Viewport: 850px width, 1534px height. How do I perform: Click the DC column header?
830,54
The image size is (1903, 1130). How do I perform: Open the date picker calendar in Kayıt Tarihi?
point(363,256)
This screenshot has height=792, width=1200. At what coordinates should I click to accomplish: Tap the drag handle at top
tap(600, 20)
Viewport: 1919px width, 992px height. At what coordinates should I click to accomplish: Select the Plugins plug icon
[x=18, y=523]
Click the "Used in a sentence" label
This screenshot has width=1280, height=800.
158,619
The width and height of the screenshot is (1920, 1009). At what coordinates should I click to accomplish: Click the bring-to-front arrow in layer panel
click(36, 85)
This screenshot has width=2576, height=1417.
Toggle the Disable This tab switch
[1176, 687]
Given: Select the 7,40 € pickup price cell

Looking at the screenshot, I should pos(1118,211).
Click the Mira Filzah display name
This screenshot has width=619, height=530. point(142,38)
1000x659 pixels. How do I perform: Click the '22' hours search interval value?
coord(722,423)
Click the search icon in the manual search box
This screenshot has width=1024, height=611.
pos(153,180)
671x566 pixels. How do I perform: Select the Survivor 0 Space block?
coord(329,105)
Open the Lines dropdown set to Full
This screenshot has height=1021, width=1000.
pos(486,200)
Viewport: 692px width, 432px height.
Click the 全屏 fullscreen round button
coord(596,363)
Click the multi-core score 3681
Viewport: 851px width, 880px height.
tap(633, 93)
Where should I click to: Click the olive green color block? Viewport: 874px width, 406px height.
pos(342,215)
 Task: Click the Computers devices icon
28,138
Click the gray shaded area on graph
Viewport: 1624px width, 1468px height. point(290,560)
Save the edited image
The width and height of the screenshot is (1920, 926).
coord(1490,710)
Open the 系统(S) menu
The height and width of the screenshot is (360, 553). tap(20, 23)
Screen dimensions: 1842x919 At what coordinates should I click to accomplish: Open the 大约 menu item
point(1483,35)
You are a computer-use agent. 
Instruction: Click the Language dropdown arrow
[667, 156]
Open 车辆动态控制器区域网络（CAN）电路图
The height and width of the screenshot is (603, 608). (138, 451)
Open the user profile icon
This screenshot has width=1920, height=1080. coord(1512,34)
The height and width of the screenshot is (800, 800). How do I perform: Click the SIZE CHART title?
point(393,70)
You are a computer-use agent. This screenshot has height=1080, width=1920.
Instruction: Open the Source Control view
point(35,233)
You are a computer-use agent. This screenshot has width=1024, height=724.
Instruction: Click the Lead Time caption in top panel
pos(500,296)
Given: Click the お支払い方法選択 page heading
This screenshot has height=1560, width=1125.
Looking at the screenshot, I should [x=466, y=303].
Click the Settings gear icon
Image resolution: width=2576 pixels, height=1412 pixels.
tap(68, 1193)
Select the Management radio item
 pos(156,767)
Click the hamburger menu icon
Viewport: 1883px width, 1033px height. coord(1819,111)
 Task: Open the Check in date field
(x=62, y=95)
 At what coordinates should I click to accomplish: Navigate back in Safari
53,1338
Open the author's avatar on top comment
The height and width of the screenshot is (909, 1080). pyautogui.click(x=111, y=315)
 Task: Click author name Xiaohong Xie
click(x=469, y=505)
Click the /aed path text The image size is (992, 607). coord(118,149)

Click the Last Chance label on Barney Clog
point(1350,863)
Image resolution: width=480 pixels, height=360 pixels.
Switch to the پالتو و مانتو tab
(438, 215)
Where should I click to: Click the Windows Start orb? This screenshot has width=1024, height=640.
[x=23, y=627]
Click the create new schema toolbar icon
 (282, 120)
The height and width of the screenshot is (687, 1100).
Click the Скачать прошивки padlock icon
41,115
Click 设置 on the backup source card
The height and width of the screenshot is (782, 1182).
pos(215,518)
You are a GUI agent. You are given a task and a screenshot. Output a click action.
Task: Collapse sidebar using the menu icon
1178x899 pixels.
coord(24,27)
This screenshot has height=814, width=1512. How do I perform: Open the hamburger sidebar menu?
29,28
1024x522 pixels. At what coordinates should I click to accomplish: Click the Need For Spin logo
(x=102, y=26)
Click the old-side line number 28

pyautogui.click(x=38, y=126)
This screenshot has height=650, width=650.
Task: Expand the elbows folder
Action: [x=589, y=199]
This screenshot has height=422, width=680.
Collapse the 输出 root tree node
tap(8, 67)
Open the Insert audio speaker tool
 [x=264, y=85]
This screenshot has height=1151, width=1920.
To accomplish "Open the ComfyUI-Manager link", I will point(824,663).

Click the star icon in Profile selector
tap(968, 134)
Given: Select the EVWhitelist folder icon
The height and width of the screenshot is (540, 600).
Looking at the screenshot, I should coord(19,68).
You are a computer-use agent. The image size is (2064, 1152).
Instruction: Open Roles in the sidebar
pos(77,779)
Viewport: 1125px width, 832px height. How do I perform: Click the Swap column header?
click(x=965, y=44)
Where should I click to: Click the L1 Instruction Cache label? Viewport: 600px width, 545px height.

----

(Job):
Turn the data from the line that contains "This screenshot has height=1151, width=1920." through the end of the data, both ends included, into a JSON list of strings with one string per line, leaving out blank lines.

(Answer for this exercise):
[
  "This screenshot has height=1151, width=1920.",
  "To accomplish \"Open the ComfyUI-Manager link\", I will point(824,663).",
  "Click the star icon in Profile selector",
  "tap(968, 134)",
  "Given: Select the EVWhitelist folder icon",
  "The height and width of the screenshot is (540, 600).",
  "Looking at the screenshot, I should coord(19,68).",
  "You are a computer-use agent. The image size is (2064, 1152).",
  "Instruction: Open Roles in the sidebar",
  "pos(77,779)",
  "Viewport: 1125px width, 832px height. How do I perform: Click the Swap column header?",
  "click(x=965, y=44)",
  "Where should I click to: Click the L1 Instruction Cache label? Viewport: 600px width, 545px height."
]